The Dark & Disturbing Tale of Jacques Cartier in Canada

The fellow in the middle of this drawing — the one with the cross and his hand on his heart — is Jacques Cartier. He was a French explorer one of the very first Europeans to ever come to Canada. At the end of his first trip here, he erected a cross on the Gaspé Peninsula, as a way of claiming the land for France. They say that's how he met Donnacona.

Donnacona was the Chief of Stadacona, a village around where Québec City is now. When the French erected their cross, they noticed that the chief seemed kind of annoyed by it. So Cartier decided to trick him. The French signalled as if they wanted to trade with the chief — and when Donnacona got close enough to their ship, they trapped him, forcing him and his two sons on board. Eventually, they came to an arrangement: the sons would sail with Cartier for France. They would learn French. And then, after the winter was over, they would return to North America with Cartier — where they would be his guides

So that's what they did. In 1535, Cartier came back with the sons in tow. They showed him where the St. Lawrence was (he'd totally missed it on his first trip) and took him to Stadacona, their village. In fact, Cartier took their word for village and used it to refer to the entire area around them. Five hundred years later, we still call this place by the name Cartier put on his maps after hearing it from them: Canada.

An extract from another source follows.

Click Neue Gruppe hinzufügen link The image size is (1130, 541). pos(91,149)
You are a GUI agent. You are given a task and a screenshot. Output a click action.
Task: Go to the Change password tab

Cartier was pretty excited. He had "discovered" the St. Lawrence. The whole point of his trip was to find a trade route to Asia. This giant river seemed like a promising lead. But for good reason, Donnacona and his sons didn't trust the explorer. So they stayed behind while he sailed further upriver.

It seems Cartier went too far. He was supposed to sail home for France before winter, but when the snows came and the river froze, he was still here. In fact, he and his men were trapped in a spot not far from Stadacona. They would be forced to stay there until spring.

This was very bad news. The Europeans weren't equipped to deal with a Canadian winter. They had no idea how to keep themselves alive. As the days dragged on, the men fell ill.

"The sickness broke out among us accompanied by the most extraordinary symptoms," Cartier wrote. "For some lost all their strength, their legs became swollen and inflamed, and all had their mouths so tainted that the gums rotted away down to the roots of the teeth which nearly fell out. The disease spread among the three ships to such an extent that in the middle of February, of the 110 men forming our company, there were not 10 in good health."

They had scurvy. But the Frenchmen didn't know that; Europeans didn't understand the disease. So instead of being able to treat their illness, all Cartier and his men could do was to pray. And so they did.

"I gave orders for all to pray and to make orisons and have an image and figure of the Virgin Mary carried across the ice and snow and placed against a tree... and issued an order: that on the following Sunday mass should be said at that spot, praying the Virgin to be good enough to ask her dear son to have pity upon us. At that time, so many were down with the disease that we had almost lost hope of ever returning to France..."

It was Donnacona's sons who saved them. They knew exactly how to cure scurvy: with a tea from boiled cedar boughs. While Cartier's dying men refused to drink it at first, they were eventually convinced. The first to try it felt better right away. After two or three cups, Cartier says the sailors were cured. Twenty-five men had died of the disease, but the rest were going to make it.

Cartier assumed it was his prayers that had done the trick. The quick recovery of his men, he wrote, "must clearly be ascribed to miraculous causes... God, in his infinite goodness and mercy, had pity upon us." It would be hundreds of years before European scientists figured out what caused scurvy and how to cure it. The final big breakthrough didn't come until 1932. Those cedar boughs were full of vitamin C.

Cartier wasn't exactly grateful for what Donnacona's sons had done. He answered their kindness with more trickery. When spring came, he organized a great feast on board one of his ships. And he invited Donnacona, his sons, and some of the other Stadacona villagers to attend. They were reluctant and suspicious, but they came. As soon as they were on board, Cartier took them prisoner.

This time when Cartier sailed back to France, he had ten First Nations people with him: the kidnapped villagers and some children he'd been given as "gifts". Donnacona was presented to King François — he regaled the monarch with wondrous tales about the riches to be found in Canada. But no matter how much he begged and pleaded, he would never be allowed to return home to his friends and family. None of them would. We know for sure that nine of them died within a few short years. The tenth, a little girl, has disappeared from the historical record.

Cartier, on the other hand, did go back to Stadacona. When he got there, he lied about what had happened. He told the new chief that Donnacona had passed away, but that the others were rich and happy. It didn't do any good, though. Built on a foundation of mistrust, the relationship between Cartier and the Iroquoians of Stadacona quickly deteriorated. Soon, they would be at war — the first of many between the French and Iroquois-speaking nations over the next 200 years.

More than three centuries before Confederation, the history of contact between Europeans and the First Nations was already off to a deeply disturbing start.